Please reproduce the entries that follow, keeping each word intact.

Saved data entries:
[Start of section]

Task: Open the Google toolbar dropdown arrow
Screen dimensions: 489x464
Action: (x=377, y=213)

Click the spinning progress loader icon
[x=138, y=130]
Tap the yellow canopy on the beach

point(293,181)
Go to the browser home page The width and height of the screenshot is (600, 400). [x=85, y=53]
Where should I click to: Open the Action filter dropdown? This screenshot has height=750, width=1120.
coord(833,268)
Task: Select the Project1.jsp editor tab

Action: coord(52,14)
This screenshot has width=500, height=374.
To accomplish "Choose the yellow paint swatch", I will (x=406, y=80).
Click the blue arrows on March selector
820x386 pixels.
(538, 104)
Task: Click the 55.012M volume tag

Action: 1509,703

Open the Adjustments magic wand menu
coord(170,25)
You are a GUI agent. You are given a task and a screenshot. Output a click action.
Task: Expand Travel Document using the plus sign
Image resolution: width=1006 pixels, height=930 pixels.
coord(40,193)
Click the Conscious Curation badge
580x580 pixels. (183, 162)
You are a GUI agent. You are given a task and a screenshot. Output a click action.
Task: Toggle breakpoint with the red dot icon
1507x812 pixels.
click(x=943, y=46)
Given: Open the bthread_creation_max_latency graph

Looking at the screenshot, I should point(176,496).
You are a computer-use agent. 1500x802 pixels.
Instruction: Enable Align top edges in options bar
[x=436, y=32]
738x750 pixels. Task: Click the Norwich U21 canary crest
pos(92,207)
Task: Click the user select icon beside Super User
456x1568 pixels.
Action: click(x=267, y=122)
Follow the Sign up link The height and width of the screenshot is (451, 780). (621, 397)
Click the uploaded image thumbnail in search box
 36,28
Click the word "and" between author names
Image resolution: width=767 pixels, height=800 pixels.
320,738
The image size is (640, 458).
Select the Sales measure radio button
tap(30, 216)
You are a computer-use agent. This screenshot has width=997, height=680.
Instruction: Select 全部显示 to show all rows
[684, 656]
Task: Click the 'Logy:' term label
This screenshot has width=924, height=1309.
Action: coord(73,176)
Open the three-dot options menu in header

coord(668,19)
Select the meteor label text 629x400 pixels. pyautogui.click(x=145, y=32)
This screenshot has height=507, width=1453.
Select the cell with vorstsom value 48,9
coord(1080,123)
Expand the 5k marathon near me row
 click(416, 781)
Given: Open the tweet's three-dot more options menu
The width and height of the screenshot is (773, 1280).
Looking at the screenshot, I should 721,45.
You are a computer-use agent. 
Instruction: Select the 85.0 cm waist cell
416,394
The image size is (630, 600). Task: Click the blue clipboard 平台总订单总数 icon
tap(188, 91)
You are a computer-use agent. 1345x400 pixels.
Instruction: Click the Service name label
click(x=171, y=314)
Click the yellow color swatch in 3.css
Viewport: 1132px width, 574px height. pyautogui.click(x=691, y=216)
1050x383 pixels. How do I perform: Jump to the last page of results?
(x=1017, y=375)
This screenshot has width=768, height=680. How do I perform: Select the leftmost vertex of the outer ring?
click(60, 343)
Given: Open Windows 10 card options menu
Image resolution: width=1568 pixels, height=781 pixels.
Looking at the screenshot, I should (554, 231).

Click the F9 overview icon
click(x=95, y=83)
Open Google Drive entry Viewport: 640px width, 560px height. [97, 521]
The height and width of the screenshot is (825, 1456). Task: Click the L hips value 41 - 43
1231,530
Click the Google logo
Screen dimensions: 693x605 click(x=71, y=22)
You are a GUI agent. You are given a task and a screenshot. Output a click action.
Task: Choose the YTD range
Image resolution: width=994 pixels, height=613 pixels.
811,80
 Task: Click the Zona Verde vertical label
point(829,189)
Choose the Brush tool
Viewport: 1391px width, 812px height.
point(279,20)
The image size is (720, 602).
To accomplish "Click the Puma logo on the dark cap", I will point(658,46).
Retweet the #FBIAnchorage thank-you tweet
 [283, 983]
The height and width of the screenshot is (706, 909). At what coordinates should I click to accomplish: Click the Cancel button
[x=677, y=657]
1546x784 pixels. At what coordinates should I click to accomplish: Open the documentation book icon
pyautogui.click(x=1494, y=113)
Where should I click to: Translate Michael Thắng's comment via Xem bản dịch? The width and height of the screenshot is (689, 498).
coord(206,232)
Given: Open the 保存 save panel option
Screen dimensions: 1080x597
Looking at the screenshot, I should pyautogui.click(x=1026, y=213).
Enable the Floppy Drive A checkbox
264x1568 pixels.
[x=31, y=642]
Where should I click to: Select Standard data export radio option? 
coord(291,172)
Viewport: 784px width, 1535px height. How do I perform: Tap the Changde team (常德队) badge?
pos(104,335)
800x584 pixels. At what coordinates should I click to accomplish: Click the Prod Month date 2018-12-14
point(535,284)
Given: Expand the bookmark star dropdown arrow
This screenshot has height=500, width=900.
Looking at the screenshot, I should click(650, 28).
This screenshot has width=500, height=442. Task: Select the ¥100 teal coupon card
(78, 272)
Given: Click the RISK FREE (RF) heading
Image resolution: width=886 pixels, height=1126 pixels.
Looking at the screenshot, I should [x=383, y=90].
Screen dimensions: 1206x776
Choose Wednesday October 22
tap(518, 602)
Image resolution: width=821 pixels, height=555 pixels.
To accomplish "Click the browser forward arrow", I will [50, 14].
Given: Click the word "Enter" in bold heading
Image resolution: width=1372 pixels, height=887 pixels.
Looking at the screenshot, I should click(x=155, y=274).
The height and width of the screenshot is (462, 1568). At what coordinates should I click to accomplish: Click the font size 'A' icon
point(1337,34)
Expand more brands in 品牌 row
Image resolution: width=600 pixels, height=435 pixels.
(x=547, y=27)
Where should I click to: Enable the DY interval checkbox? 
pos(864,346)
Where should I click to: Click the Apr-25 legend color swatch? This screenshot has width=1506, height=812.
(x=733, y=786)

[End of section]

Solution for this task:
Task: Open the Google toolbar dropdown arrow
Screen dimensions: 489x464
Action: (x=377, y=213)

Click the spinning progress loader icon
[x=138, y=130]
Tap the yellow canopy on the beach

point(293,181)
Go to the browser home page The width and height of the screenshot is (600, 400). [x=85, y=53]
Where should I click to: Open the Action filter dropdown? This screenshot has height=750, width=1120.
coord(833,268)
Task: Select the Project1.jsp editor tab

Action: coord(52,14)
This screenshot has width=500, height=374.
To accomplish "Choose the yellow paint swatch", I will (x=406, y=80).
Click the blue arrows on March selector
820x386 pixels.
(538, 104)
Task: Click the 55.012M volume tag

Action: 1509,703

Open the Adjustments magic wand menu
coord(170,25)
You are a GUI agent. You are given a task and a screenshot. Output a click action.
Task: Expand Travel Document using the plus sign
Image resolution: width=1006 pixels, height=930 pixels.
coord(40,193)
Click the Conscious Curation badge
580x580 pixels. (183, 162)
You are a GUI agent. You are given a task and a screenshot. Output a click action.
Task: Toggle breakpoint with the red dot icon
1507x812 pixels.
click(x=943, y=46)
Given: Open the bthread_creation_max_latency graph

Looking at the screenshot, I should point(176,496).
You are a computer-use agent. 1500x802 pixels.
Instruction: Enable Align top edges in options bar
[x=436, y=32]
738x750 pixels. Task: Click the Norwich U21 canary crest
pos(92,207)
Task: Click the user select icon beside Super User
456x1568 pixels.
Action: click(x=267, y=122)
Follow the Sign up link The height and width of the screenshot is (451, 780). (621, 397)
Click the uploaded image thumbnail in search box
 36,28
Click the word "and" between author names
Image resolution: width=767 pixels, height=800 pixels.
320,738
The image size is (640, 458).
Select the Sales measure radio button
tap(30, 216)
You are a computer-use agent. This screenshot has width=997, height=680.
Instruction: Select 全部显示 to show all rows
[684, 656]
Task: Click the 'Logy:' term label
This screenshot has width=924, height=1309.
Action: coord(73,176)
Open the three-dot options menu in header

coord(668,19)
Select the meteor label text 629x400 pixels. pyautogui.click(x=145, y=32)
This screenshot has height=507, width=1453.
Select the cell with vorstsom value 48,9
coord(1080,123)
Expand the 5k marathon near me row
 click(416, 781)
Given: Open the tweet's three-dot more options menu
The width and height of the screenshot is (773, 1280).
Looking at the screenshot, I should 721,45.
You are a computer-use agent. 
Instruction: Select the 85.0 cm waist cell
416,394
The image size is (630, 600). Task: Click the blue clipboard 平台总订单总数 icon
tap(188, 91)
You are a computer-use agent. 1345x400 pixels.
Instruction: Click the Service name label
click(x=171, y=314)
Click the yellow color swatch in 3.css
Viewport: 1132px width, 574px height. pyautogui.click(x=691, y=216)
1050x383 pixels. How do I perform: Jump to the last page of results?
(x=1017, y=375)
This screenshot has width=768, height=680. How do I perform: Select the leftmost vertex of the outer ring?
click(60, 343)
Given: Open Windows 10 card options menu
Image resolution: width=1568 pixels, height=781 pixels.
Looking at the screenshot, I should (554, 231).

Click the F9 overview icon
click(x=95, y=83)
Open Google Drive entry Viewport: 640px width, 560px height. [97, 521]
The height and width of the screenshot is (825, 1456). Task: Click the L hips value 41 - 43
1231,530
Click the Google logo
Screen dimensions: 693x605 click(x=71, y=22)
You are a GUI agent. You are given a task and a screenshot. Output a click action.
Task: Choose the YTD range
Image resolution: width=994 pixels, height=613 pixels.
811,80
 Task: Click the Zona Verde vertical label
point(829,189)
Choose the Brush tool
Viewport: 1391px width, 812px height.
point(279,20)
The image size is (720, 602).
To accomplish "Click the Puma logo on the dark cap", I will point(658,46).
Retweet the #FBIAnchorage thank-you tweet
 [283, 983]
The height and width of the screenshot is (706, 909). At what coordinates should I click to accomplish: Click the Cancel button
[x=677, y=657]
1546x784 pixels. At what coordinates should I click to accomplish: Open the documentation book icon
pyautogui.click(x=1494, y=113)
Where should I click to: Translate Michael Thắng's comment via Xem bản dịch? The width and height of the screenshot is (689, 498).
coord(206,232)
Given: Open the 保存 save panel option
Screen dimensions: 1080x597
Looking at the screenshot, I should pyautogui.click(x=1026, y=213).
Enable the Floppy Drive A checkbox
264x1568 pixels.
[x=31, y=642]
Where should I click to: Select Standard data export radio option? 
coord(291,172)
Viewport: 784px width, 1535px height. How do I perform: Tap the Changde team (常德队) badge?
pos(104,335)
800x584 pixels. At what coordinates should I click to accomplish: Click the Prod Month date 2018-12-14
point(535,284)
Given: Expand the bookmark star dropdown arrow
This screenshot has height=500, width=900.
Looking at the screenshot, I should click(650, 28).
This screenshot has width=500, height=442. Task: Select the ¥100 teal coupon card
(78, 272)
Given: Click the RISK FREE (RF) heading
Image resolution: width=886 pixels, height=1126 pixels.
Looking at the screenshot, I should [x=383, y=90].
Screen dimensions: 1206x776
Choose Wednesday October 22
tap(518, 602)
Image resolution: width=821 pixels, height=555 pixels.
To accomplish "Click the browser forward arrow", I will [50, 14].
Given: Click the word "Enter" in bold heading
Image resolution: width=1372 pixels, height=887 pixels.
Looking at the screenshot, I should click(x=155, y=274).
The height and width of the screenshot is (462, 1568). At what coordinates should I click to accomplish: Click the font size 'A' icon
point(1337,34)
Expand more brands in 品牌 row
Image resolution: width=600 pixels, height=435 pixels.
(x=547, y=27)
Where should I click to: Enable the DY interval checkbox? 
pos(864,346)
Where should I click to: Click the Apr-25 legend color swatch? This screenshot has width=1506, height=812.
(x=733, y=786)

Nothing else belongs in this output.